The key is $1 < \frac {n}{n-1} \le 2$ (equality holding if $n=2$) so

$0 < \log_2 \frac {n}{n-1}=\lg \frac {n}{n-1} \le 1$.

So $\lg{n}-1-\lg\left(\frac{n}{n-1} \right)\ge \lg{n} - 2$ and $\lg{n}-1-\lg(\frac{n}{n-1}) < \lg{n}-1$

so....

$c'n(\lg{n}-1-\lg(\frac{n}{n-1})+\frac{1}{c'})-c'(\lg{n}-1-\lg(\frac{n}{n-1})> c'n(\lg{n}-2+\frac{1}{c'})-c'(\lg{n}-1)$

(assuming $c'$ and $n$ are positive. I'm not sure why they didn't opt for a strict inequality.)

====old answer ====

$c'n\left(\lg{n}-1-\lg\left(\frac{n}{n-1}\right)+\frac{1}{c'}\right)-c'\left(\lg{n}-1-\lg\left(\frac{n}{n-1}\right)\right) =$

$c'n\left(\lg{n}-2+\frac{1}{c'}\right)-c'\left(\lg{n}-1\right)+c'n-c'n\lg\left(\frac{n}{n-1}\right) +c'\lg\left(\frac{n}{n-1}\right)=$

$c'n\left(\lg{n}-2+\frac{1}{c'}-\frac{\lg(n-1)-1}{n}\right)+c'n-c'n\lg\left(\frac{n}{n-1}\right) +c'\lg\left(\frac{n}{n-1}\right)$

So (presuming $c', n > 0$ this is a matter of showing

$c'n-c'n\lg\left(\frac{n}{n-1}\right) +c'\lg\left(\frac{n}{n-1}\right)\ge 0$

[EDIT: D'oh. all values are positive so it is more than sufficient to prove $0 < \lg(\frac n{n-1}) \le 1$. Which it is if $1 < \frac n{n-1}=1+\frac 1{n-1} < $ base of $\lg$. Which is the case if base of $\lg \ge 2$. Presumably $\lg =\log_2$. My mistake was assuming NOTHING about the base until the very end putting off what should have been obvious from the start. Only at the end it became much more complicated.]

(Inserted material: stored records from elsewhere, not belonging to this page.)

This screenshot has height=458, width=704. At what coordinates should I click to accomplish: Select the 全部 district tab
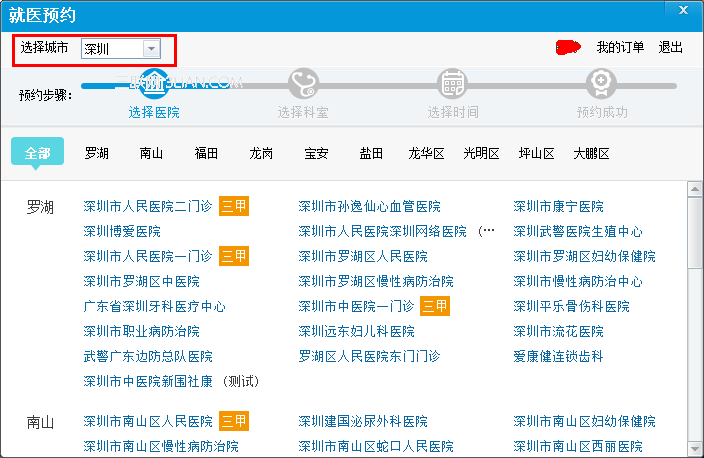pyautogui.click(x=37, y=153)
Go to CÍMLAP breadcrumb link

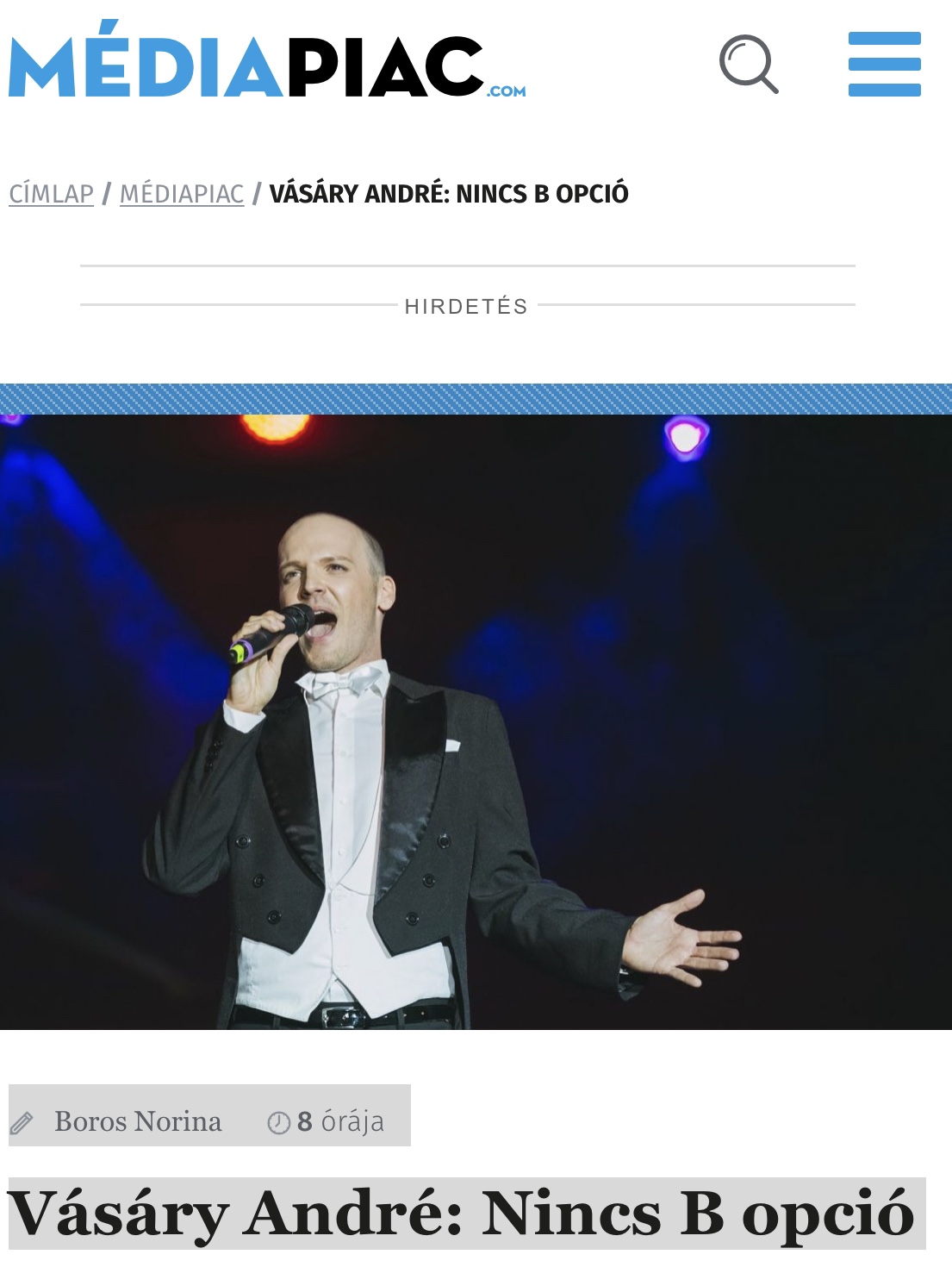(x=51, y=194)
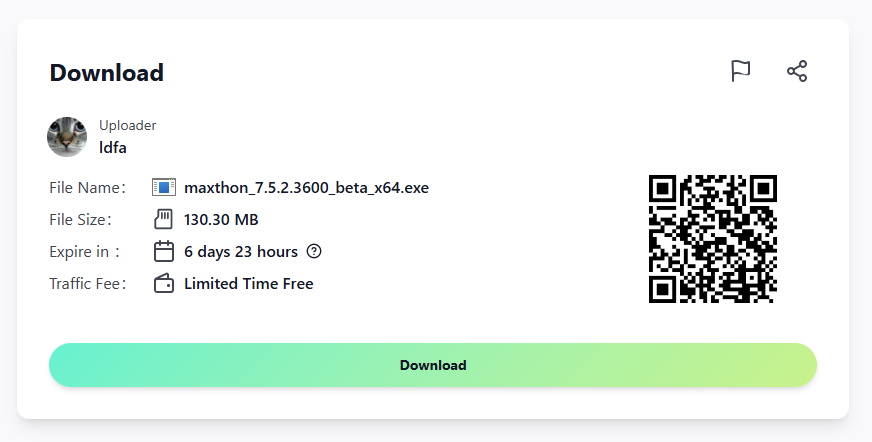Click the QR code image
This screenshot has width=872, height=442.
713,239
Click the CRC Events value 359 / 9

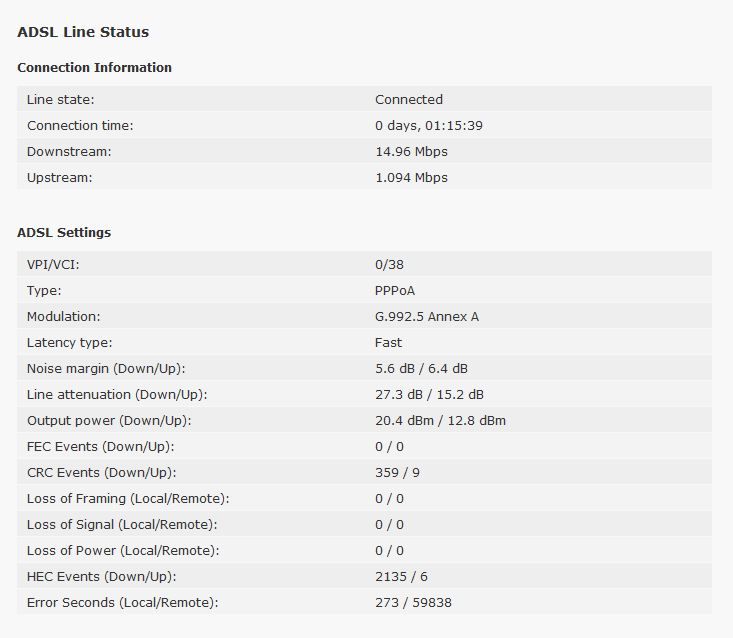tap(397, 473)
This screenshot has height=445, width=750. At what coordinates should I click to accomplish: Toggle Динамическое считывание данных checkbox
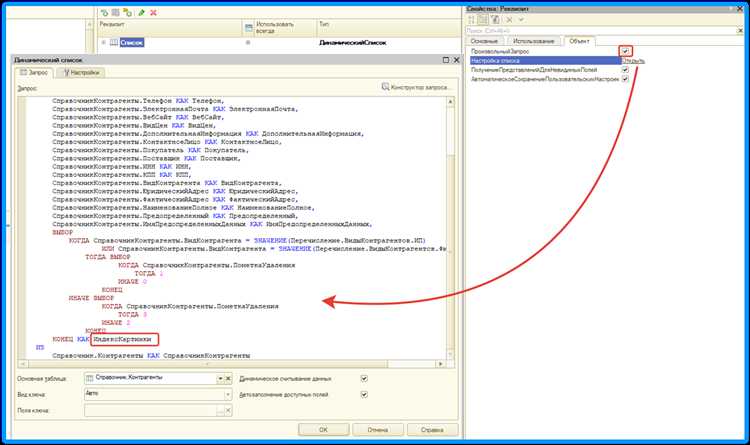(364, 379)
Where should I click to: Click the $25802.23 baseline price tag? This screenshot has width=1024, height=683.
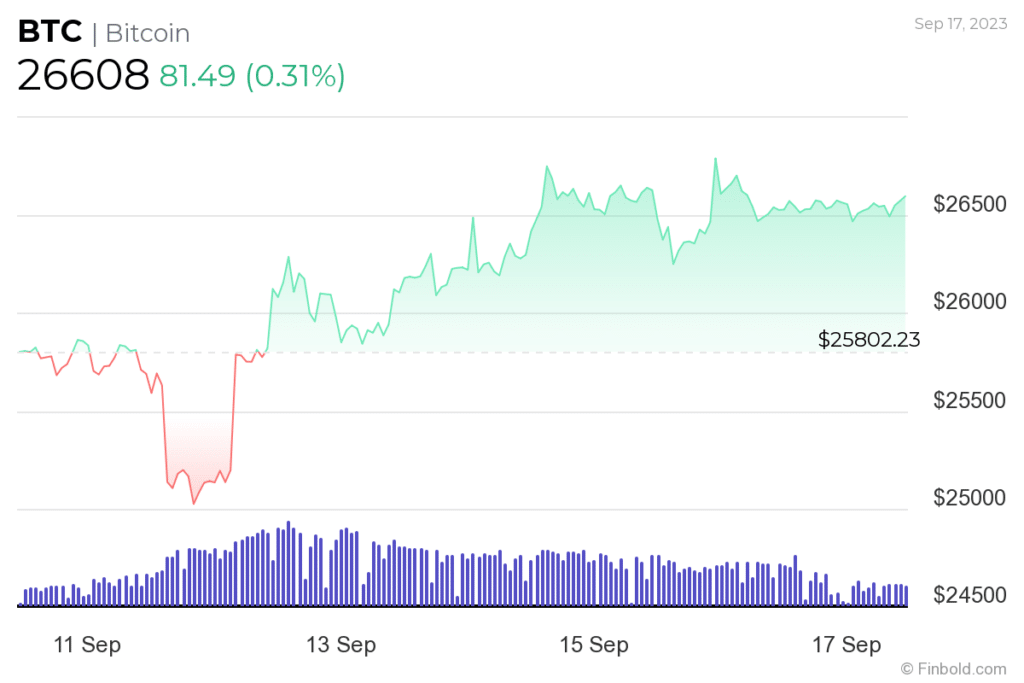(x=869, y=340)
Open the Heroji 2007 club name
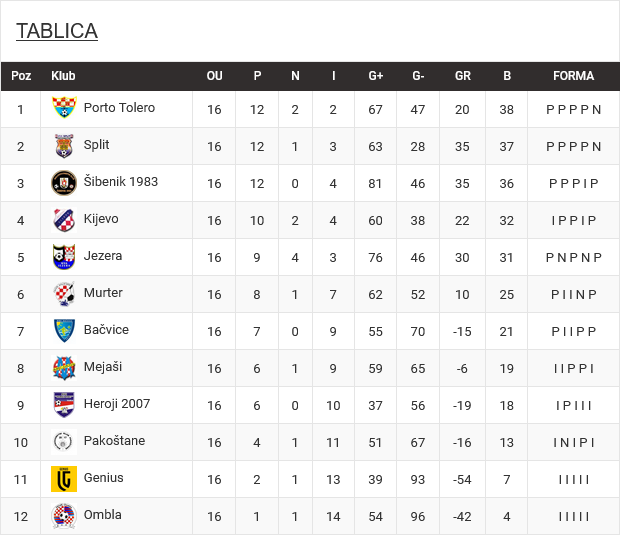 [x=117, y=404]
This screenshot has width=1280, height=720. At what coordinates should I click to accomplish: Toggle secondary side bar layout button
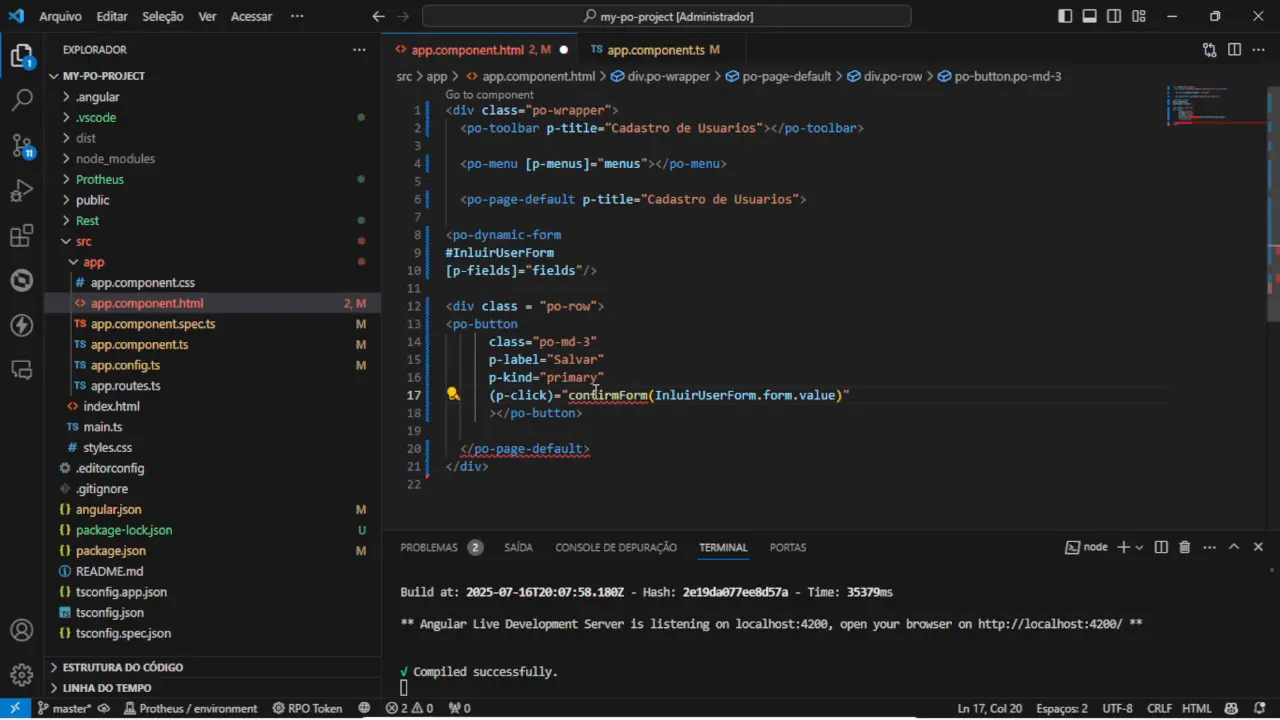pyautogui.click(x=1114, y=16)
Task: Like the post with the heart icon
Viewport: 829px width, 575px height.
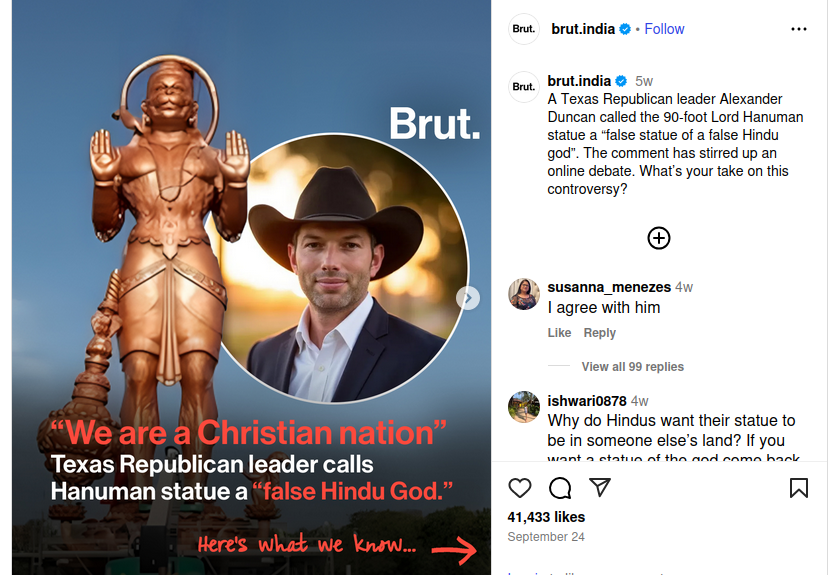Action: [x=520, y=488]
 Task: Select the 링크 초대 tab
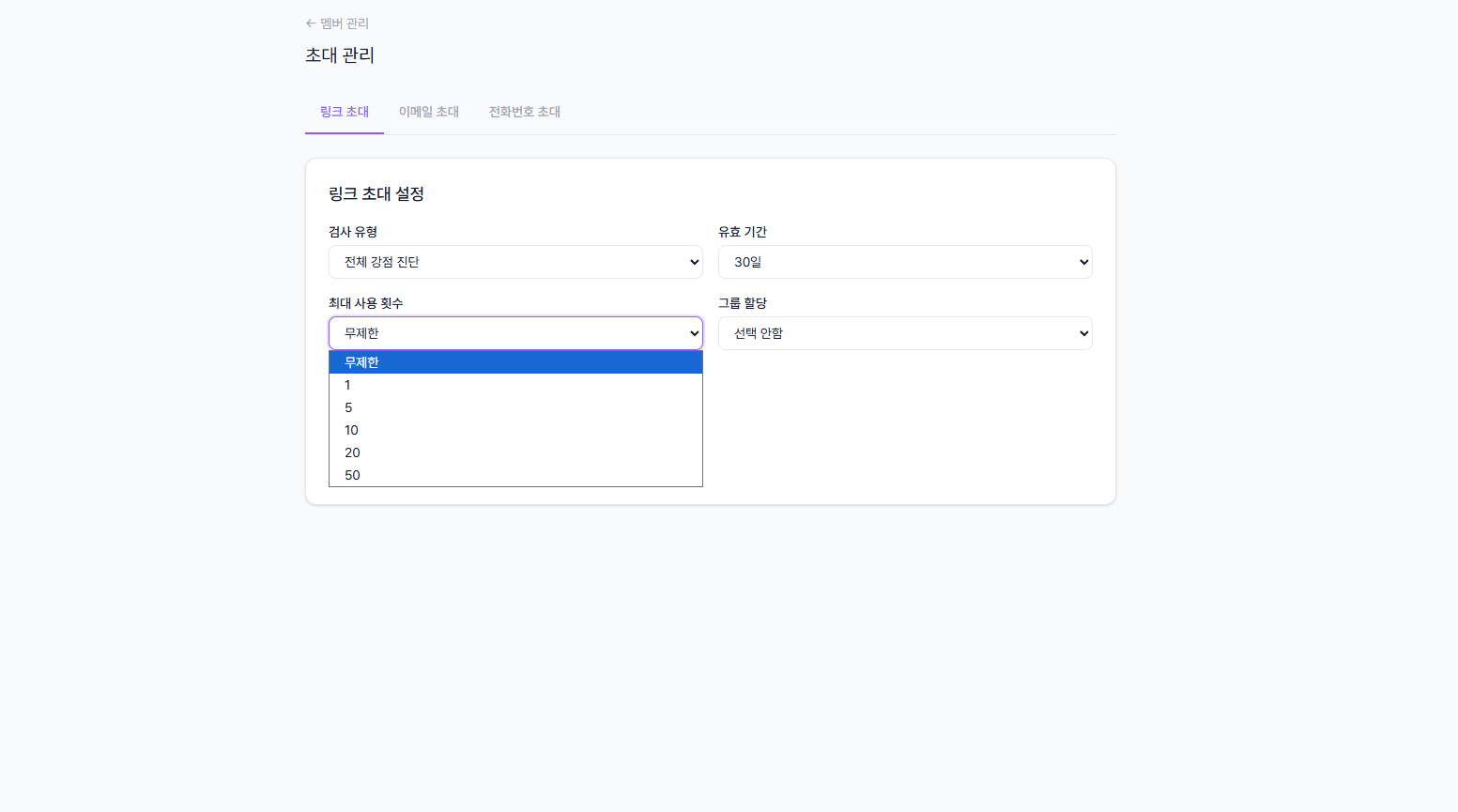344,112
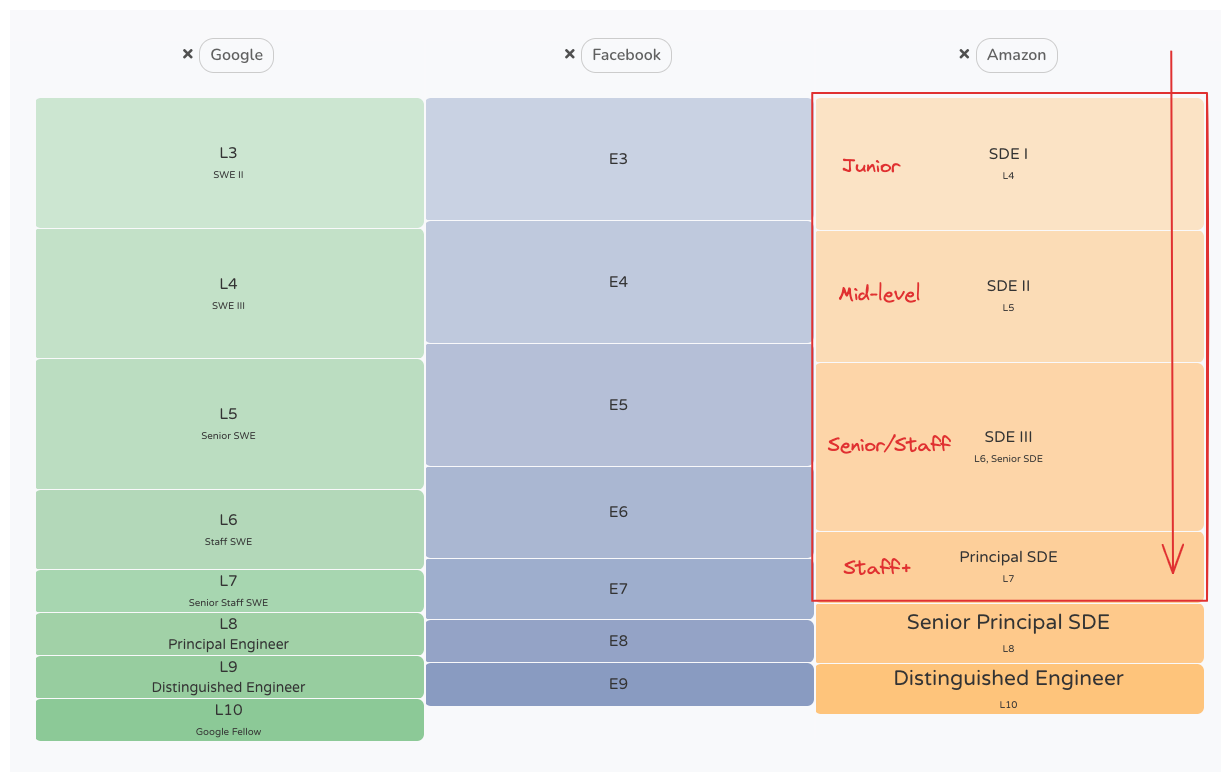Select Google's L4 SWE III block

(x=230, y=294)
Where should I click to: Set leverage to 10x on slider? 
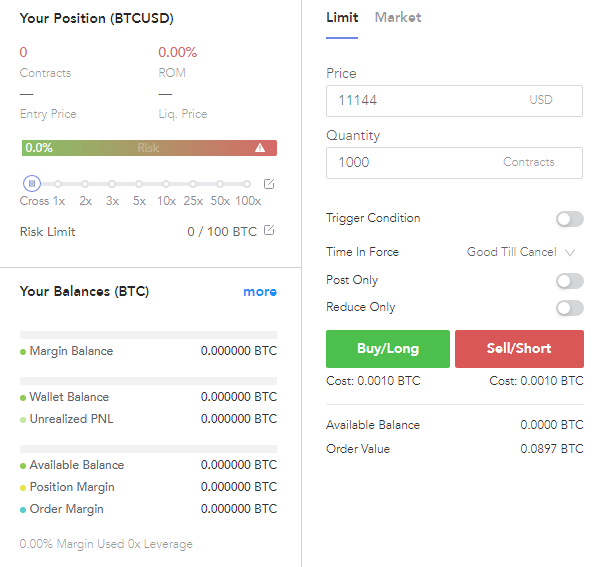coord(166,184)
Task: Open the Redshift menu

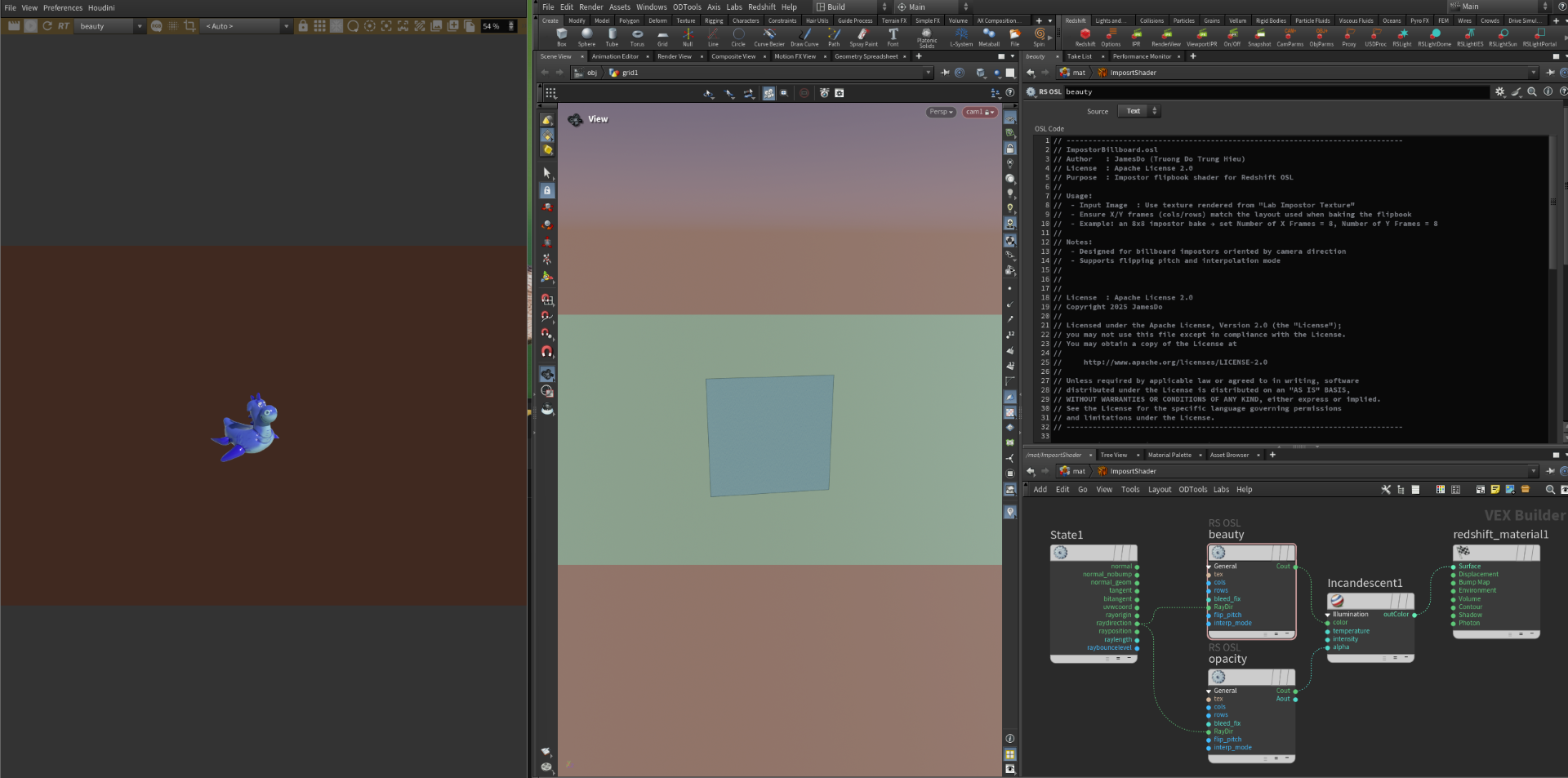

or $n + \lg(\frac n{n-1}) \ge n\lg(\frac n{n-1})$.

or $\lg (b^n\frac n{n-1}) \ge \lg ((\frac n{n-1})^n)$

or $b^n \ge (\frac n{n-1})^{n-1}$

Is $\lg = \log_2$?

If so... $1<\frac n{n-1} \le 2$ and $2^n \ge (\frac n{n-1})^n > (\frac n{n-1})^{n-1}$.

There's probably a more obvious way of "visually" seeing this ... but I'm missing it.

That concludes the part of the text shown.